McLean, VA doctor says ‘concierge medicine’ is future of primary health care
Instead of paying with insurance, patients pay annual membership fee
March 12, 2014 – In two weeks, McLean internist Dr. David J. Jones will be taking a giant occupational leap.
“As of April 1, I will no longer be accepting medical insurance,” he said. “That’s it.”
Jones is one of a growing number of doctors who are becoming increasingly frustrated with what they say is an inefficient primary care health system, and who are moving away from the traditional health care model into what is called “concierge medicine.”
Also known as “boutique medicine”, “retainer-based medicine” or “innovative medical practice design,” concierge medicine physicians charge their patients a one-time annual membership fee which is paid out-of-pocket instead of billing insurance companies for individual visits. Currently, the annual fee for patients in Jones’ Principal Medical Group is $2,000 for an individual and $3,000 for a couple.

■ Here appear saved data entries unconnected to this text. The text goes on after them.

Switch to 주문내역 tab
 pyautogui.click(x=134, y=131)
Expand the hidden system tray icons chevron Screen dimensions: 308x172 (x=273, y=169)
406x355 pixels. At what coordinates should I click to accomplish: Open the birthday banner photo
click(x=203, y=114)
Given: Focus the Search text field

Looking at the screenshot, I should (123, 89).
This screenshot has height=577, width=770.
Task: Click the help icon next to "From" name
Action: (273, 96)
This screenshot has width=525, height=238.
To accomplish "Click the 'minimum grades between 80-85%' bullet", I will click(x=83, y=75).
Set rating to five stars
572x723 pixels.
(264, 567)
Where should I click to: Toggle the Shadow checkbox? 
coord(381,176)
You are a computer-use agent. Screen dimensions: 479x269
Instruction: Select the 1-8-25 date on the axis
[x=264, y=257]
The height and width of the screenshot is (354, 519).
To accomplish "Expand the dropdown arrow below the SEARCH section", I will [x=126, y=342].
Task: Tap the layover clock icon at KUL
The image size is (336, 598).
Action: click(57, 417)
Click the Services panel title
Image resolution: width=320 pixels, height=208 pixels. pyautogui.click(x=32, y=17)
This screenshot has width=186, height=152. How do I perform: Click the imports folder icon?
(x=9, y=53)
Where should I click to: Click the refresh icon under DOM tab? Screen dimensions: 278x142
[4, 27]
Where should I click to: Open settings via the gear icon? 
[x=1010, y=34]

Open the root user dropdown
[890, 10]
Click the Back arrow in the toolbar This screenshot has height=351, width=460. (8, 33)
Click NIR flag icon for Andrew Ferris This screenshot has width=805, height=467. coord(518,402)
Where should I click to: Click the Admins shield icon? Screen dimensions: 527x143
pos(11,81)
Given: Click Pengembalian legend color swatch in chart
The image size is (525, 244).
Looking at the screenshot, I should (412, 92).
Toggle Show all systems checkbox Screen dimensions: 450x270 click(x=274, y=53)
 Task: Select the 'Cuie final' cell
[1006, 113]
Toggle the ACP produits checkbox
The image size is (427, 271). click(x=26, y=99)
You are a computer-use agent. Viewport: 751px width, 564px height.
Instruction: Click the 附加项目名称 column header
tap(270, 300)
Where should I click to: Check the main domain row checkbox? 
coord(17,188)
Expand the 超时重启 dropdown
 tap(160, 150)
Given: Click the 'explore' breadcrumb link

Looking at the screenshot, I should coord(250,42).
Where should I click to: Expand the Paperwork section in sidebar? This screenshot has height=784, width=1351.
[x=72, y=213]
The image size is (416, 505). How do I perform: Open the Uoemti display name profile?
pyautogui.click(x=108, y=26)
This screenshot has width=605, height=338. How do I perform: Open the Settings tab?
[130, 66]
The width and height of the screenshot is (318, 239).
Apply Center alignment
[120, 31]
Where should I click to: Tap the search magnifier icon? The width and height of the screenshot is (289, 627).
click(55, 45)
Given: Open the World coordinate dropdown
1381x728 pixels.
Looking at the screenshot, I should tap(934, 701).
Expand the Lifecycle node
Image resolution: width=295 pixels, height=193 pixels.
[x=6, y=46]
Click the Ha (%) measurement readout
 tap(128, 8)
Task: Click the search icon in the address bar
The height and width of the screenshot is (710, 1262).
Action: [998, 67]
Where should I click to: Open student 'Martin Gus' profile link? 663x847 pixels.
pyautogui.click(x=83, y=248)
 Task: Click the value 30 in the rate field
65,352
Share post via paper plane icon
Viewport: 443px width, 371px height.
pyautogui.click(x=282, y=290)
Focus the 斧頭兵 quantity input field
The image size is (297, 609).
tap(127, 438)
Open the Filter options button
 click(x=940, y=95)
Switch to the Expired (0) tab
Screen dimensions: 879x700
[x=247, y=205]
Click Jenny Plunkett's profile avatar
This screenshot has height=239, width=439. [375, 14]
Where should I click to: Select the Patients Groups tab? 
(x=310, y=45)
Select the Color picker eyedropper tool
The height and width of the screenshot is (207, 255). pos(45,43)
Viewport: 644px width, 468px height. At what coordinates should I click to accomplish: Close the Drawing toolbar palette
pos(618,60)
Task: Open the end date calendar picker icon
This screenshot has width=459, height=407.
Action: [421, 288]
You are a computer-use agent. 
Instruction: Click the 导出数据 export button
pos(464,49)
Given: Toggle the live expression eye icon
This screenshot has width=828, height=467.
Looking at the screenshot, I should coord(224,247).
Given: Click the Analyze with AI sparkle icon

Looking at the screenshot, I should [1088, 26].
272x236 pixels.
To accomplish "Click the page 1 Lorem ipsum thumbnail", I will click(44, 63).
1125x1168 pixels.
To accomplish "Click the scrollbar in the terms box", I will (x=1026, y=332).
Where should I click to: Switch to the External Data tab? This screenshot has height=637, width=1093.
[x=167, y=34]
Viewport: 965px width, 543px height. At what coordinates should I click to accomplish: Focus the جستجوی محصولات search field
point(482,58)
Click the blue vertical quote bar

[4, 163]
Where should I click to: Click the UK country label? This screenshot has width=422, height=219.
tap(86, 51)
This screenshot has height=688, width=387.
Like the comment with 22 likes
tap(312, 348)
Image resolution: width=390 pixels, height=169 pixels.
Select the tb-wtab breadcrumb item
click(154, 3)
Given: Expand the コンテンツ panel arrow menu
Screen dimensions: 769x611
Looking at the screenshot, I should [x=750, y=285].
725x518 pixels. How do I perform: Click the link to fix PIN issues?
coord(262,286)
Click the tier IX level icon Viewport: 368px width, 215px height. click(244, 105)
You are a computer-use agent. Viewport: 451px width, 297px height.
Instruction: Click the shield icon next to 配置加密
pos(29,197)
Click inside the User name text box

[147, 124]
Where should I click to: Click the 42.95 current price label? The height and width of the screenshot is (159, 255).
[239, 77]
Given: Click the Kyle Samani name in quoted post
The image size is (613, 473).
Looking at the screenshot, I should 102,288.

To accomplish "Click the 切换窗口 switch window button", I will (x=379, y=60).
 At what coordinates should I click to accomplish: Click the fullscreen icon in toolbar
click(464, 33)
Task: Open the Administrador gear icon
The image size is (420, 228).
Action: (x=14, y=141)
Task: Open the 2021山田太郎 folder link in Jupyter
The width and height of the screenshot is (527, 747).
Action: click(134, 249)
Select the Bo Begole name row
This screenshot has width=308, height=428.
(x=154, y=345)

“This fee enables doctors to limit the number of patients they see on a daily basis, allowing for a level of personalized care for patients often not possible in a traditional practice,” he said. “The average primary care physician has a typical roster of between 3,500 to 5,000 patients. On average, Americans spend 23 minutes in their doctor’s waiting rooms and only 19 minutes with the doctors themselves.”